Lors de leur autopsie, les spécialistes lausannois ont relevé les traces d’un sillon au niveau du cou, mais surtout l’absence des organes des régions du pharynx, du larynx et de la trachée. Ceux-ci sont pourtant les plus importants à examiner en cas de pendaison.
Par ailleurs, l’équipe du professeur Mangin ne sait toujours pas comment le corps a été retrouvé, quelle était la nature exacte de la ligature autour de son cou et quelles mesures ont été prises pour tenter de le réanimer. A ce sujet, des ecchymoses sur le dos de la main droite peuvent faire penser à des ponctions par voie veineuse.
Les experts suisses n’ont pas été autorisés à examiner les corps des autres détenus morts la même nuit, mais selon eux, le légiste saoudien qui a effectué la seconde autopsie dit avoir été confronté aux mêmes problèmes.
La résistance des prisonniers
Ahmed Ali Abdullah a passé quatre ans à Guantanamo. Selon les organisations de défense des droits de l’homme, il faisait partie, avec les deux Saoudiens, des leaders de la résistance des prisonniers.
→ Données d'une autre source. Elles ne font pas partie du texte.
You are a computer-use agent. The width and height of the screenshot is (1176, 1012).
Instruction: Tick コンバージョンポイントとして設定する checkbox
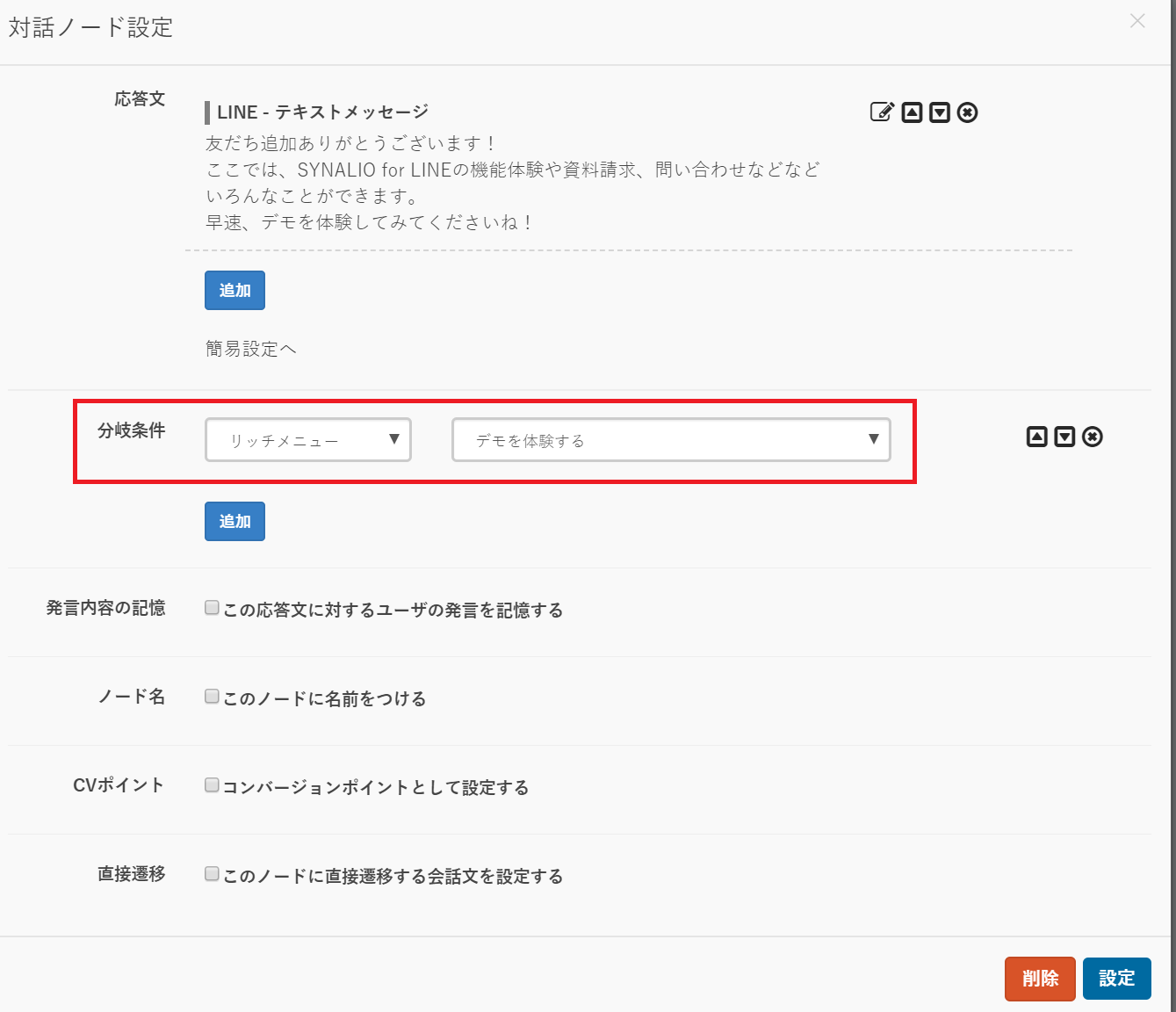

Selon Rachid Mesli, directeur juridique d’Alkarama, de nombreux témoins ne croient pas à la thèse du suicide. Selon lui, la théorie d’un «suicide collectif» ne tient pas davantage, et ceci pour plusieurs raisons. Ainsi, les prisonniers sont placés sous une surveillance quasi constante et il est pratiquement impossible d’attacher une corde dans une cellule.
Dan Wendell, porte-parole de l’ambassade américaine à Berne, insiste de son côté sur le fait que Washington prend très au sérieux ses responsabilités à Guantanamo.
«Nous faisons tout notre possible pour protéger les détenus, même contre leurs propres tentatives de se faire du mal», explique-t-il à swissinfo.
Et le porte-parole ajoute que les corps des prisonniers décédés ont été traités avec humanité et dans le respect de leurs traditions culturelles.
swissinfo, Adam Beaumont à Genève
(traduction et adaptation de l’anglais: Marc-André Miserez
L’ONG Alkarama veut transmettre le dossier des présumés suicides de détenus à Guantanamo aux rapporteurs spéciaux des Nations Unies pour les exécutions extrajudiciaires, sommaires ou arbitraires et pour les droits de l’homme et la lutte contre le terrorisme.
La famille d’Ahmed Ali Abdullah a de son côté l’intention d’ouvrir une action en justice aux Etats-Unis, afin d’obtenir plus d’informations sur les circonstances de sa mort.
Depuis 2002, les Etats-Unis détiennent, sur leur base de Guantanamo, dans l’île de Cuba, des personnes qu’ils suspectent d’être liées aux réseaux terroristes.
Ces prisonniers seraient jusqu’à 400, originaires de plus de 30 pays.
Le gouvernement suisse et le Comité international de la Croix-Rouge font partie des nombreuses instances qui se sont dit préoccupées par le respect des droits de l’homme à Guantanamo.